Calcids are a soil suborder in the USDA soil taxonomy. They are aridisols that have accumulated high levels of residual or dryfall calcium carbonate.

Background 
Calcids have a calcic or petrocalcic horizon and have carbonated materials in any above layers. The parent materials are high in content of carbonate, or carbonates were added as dust, or both. Precipitation has been insufficient to remove the carbonates or even move them to great depths. These soils are often found in the western states of North America. Most areas are used as rangeland or wildlife habitat. Some are used as irrigated cropland.

Aridisols are CaCO3 containing soils of arid regions that exhibit at least some sub-surface horizon development. They are characterized by being dry most of the year and exhibit limited leaching. Aridisols contain sub-surface horizon in which clays, calcium carbonate, silica, salts, and CaCO3 tend to be leached from soils of moister climates. Land dominated by Aridisols are used mainly for range, wildlife, and recreation. Because of the dry climate in which they are found, they are not used for agricultural production unless irrigation water is available. Aridisols are divided into 8 suborders: Cryids, Salids, Durids, Gypsids, Argids, Calcids, Orthids and Cambids.

Chemical nature of calcid 
Calcids have the extent of calcium carbonate so they can also known as calcareous soil or calcisols.

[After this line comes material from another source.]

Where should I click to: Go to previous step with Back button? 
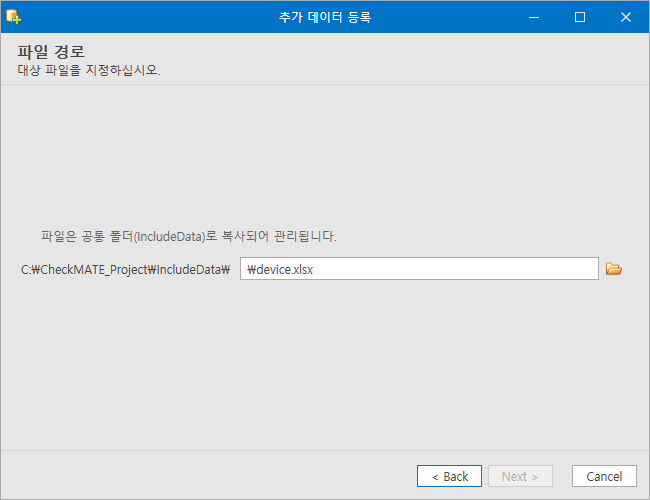click(x=449, y=476)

Due to high calcium content, coarse texture, undulating surface, and even due to unsuitable climate, calcids are not suitable for fruit tree and crop cultivation. So, if these kinds of soils are irrigated and cultivated then micronutrient deficiency is normal. However, fine loamy textured calcids are good for agriculture.

Other locations of Calcid 

These soils are often found in semi-humid to semi-arid regions. Therefore, about 7.89% of Iran is calcidic soil.

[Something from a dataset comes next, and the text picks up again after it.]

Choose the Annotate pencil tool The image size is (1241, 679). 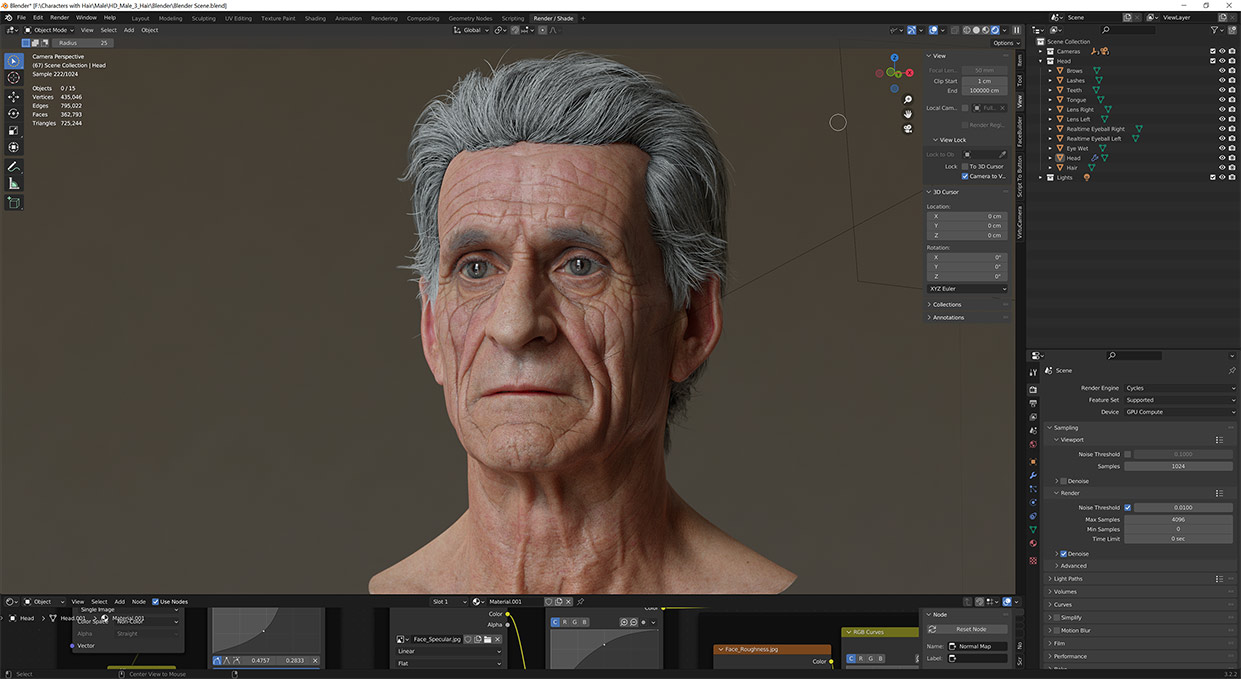point(14,166)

Similarly, Calcidic content can be also found in the soils of Rajasthan (India).

Classification of calcid 
There are different forms of calcids-

 Salicalcids
 Gypsicalcids
 Petrocalcids
 Hypercalcids
 Haplocalcids.

Out of all the calcids, haplocalcids contain various calcitic pro features.

Horizons 
In terms of horizons,

Calcids have a calcic, hypercalcic, or petrocalcic horizon with its / their upper boundary  within 1.0 m of the soil surface.

Within 0.75- 1m of the upper boundaries, calcids soils have no gypsic, hypergypsic or petrogypsic, or salic horizon.

Reaction with other components 
Different kinds of fertilizers and compost can be used to modify the properties of calcidic soils.

 Sulfur compost enhances the chemical properties for example- CEC, OM, and available micro and micronutrients, and increases the productivity of calcareous soil.
 In contrast, biochars even worsen the properties and productivity of calcids by increasing pH and hence limiting crop productivity.